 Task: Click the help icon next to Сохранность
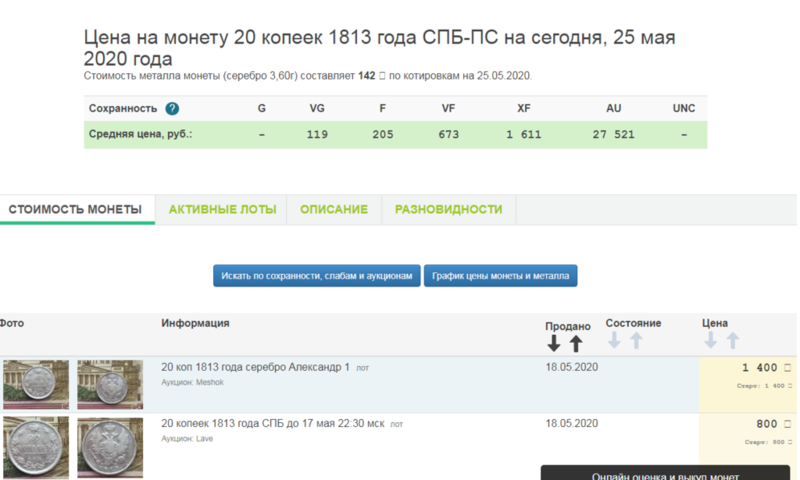[172, 109]
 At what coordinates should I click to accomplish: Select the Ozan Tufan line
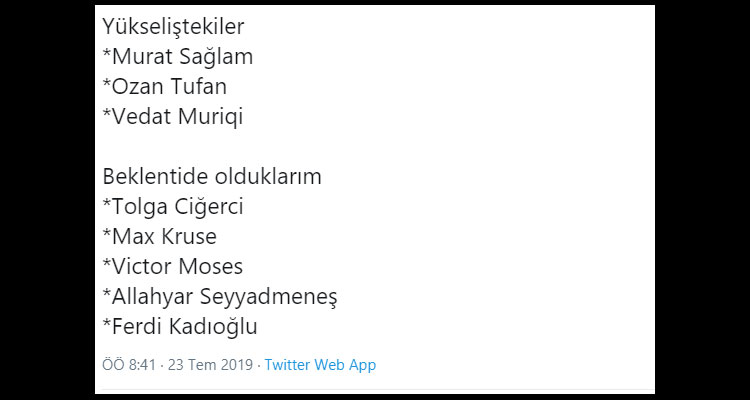(164, 87)
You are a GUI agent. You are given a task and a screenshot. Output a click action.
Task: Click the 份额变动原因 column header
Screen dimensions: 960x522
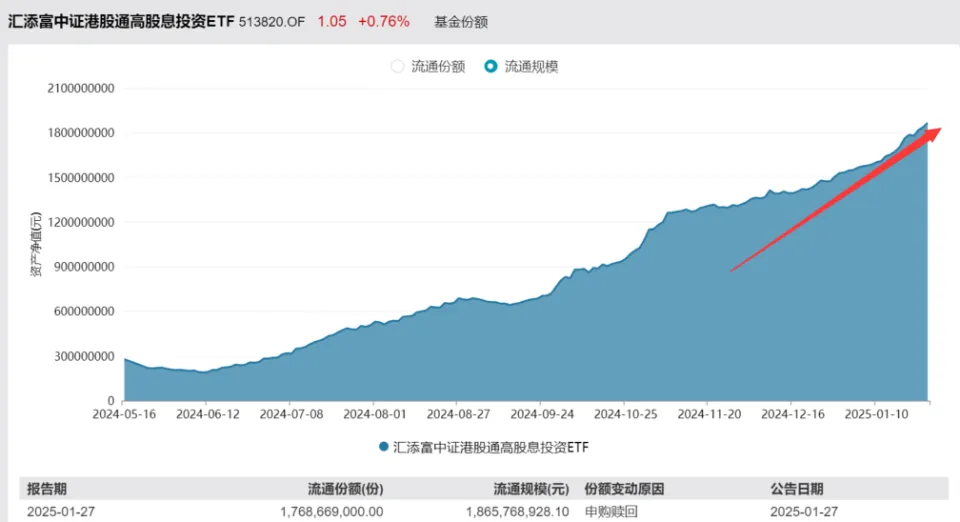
□ □ □
→ Assignment:
Print each line of the material above exactly, with the pictures removed from your copy.

→ Expected output:
 Task: Click the help icon next to Сохранность
[172, 109]
 At what coordinates should I click to accomplish: Select the Ozan Tufan line
(164, 87)
You are a GUI agent. You are given a task and a screenshot. Output a click action.
Task: Click the 份额变动原因 column header
Screen dimensions: 960x522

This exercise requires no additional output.